Ruby might be faster than you think

I saw a project a couple weeks back which allows writing and running Crystal methods inline inside a Ruby file.

It’s a neat project, and I don’t want to take away from it but something in the README example looked off to me.

require 'crystalruby' require 'benchmark' module Fibonnaci crystalize [n: :int32] => :int32 def fib_cr(n) a = 0 b = 1 n.times { a, b = b, a + b } a end module_function def fib_rb(n) a = 0 b = 1 n.times { a, b = b, a + b } a end end puts(Benchmark.realtime { 1_000_000.times { Fibonnaci.fib_rb(30) } }) puts(Benchmark.realtime { 1_000_000.times { Fibonnaci.fib_cr(30) } })

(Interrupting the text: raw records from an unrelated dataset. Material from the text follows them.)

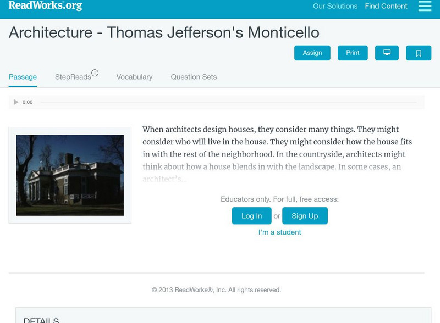The width and height of the screenshot is (440, 323).
Task: Click the bookmark icon button
Action: [419, 53]
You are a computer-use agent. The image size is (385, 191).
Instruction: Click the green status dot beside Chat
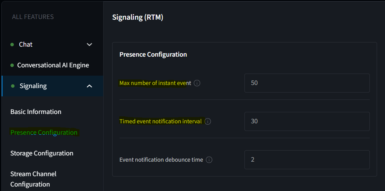coord(12,45)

My benchmark runs look pretty similar to the README’s. The “crystalized” version runs about 4x faster than the pure Ruby version.

$ ruby test.rb
2.113752398872748
0.6535678738728166

But something is a bit off here. The Ruby implementation has a subtle mistake which causes signficantly more work than it needs to.

Ruby’s multiple assignment a, b = b, a + b is equivalent to a, b = [b, a + b]. Most of the time that Array allocation doesn’t actually happen, but because in this case it’s the last line of the block, and because Ruby has an implicit return at the end of the block the Array is required (even though Integer#times doesn’t use the return we don’t yet have an optimization which “knows” that).

Let’s see how we do avoiding that… (with a slightly unsightly ; nil replacing the return)

def fib_rb(n) a = 0 b = 1 n.times { a, b = b, a + b; nil } a end
$ ruby test.rb
1.245176327880472
0.6385665240231901

Not bad. We’re making up the difference. Now we’re only about 2x slower than crystal.

To make this a bit faster, instead of calling Integer#times, let’s inline the loop.

def fib_rb(n) a = 0 b = 1 while n > 0 a, b = b, a + b n -= 1 end a end
$ ruby test.rb
0.7689670620020479
0.638991191983223

Nearly on par now! Finally, let’s enable YJIT, Ruby’s built-in JIT compiler to see the real comparison.

$ ruby --yjit test.rb
0.10502525512129068
0.5002881051041186

Now it’s Ruby that’s 5 times faster than Crystal!!! And 20x faster than our original version. Though most likely that’s some cost from the FFI, or something similar, though that does seem like a surprising amount of overhead.

I thought it was notable that by making some minor tweaks to Ruby code it can now outperform a precompiled statically typed language in a purpose-built example of when it is slow. I’m hopeful that someday with future advancements in the Ruby JIT even the small tweaks might not be necessary.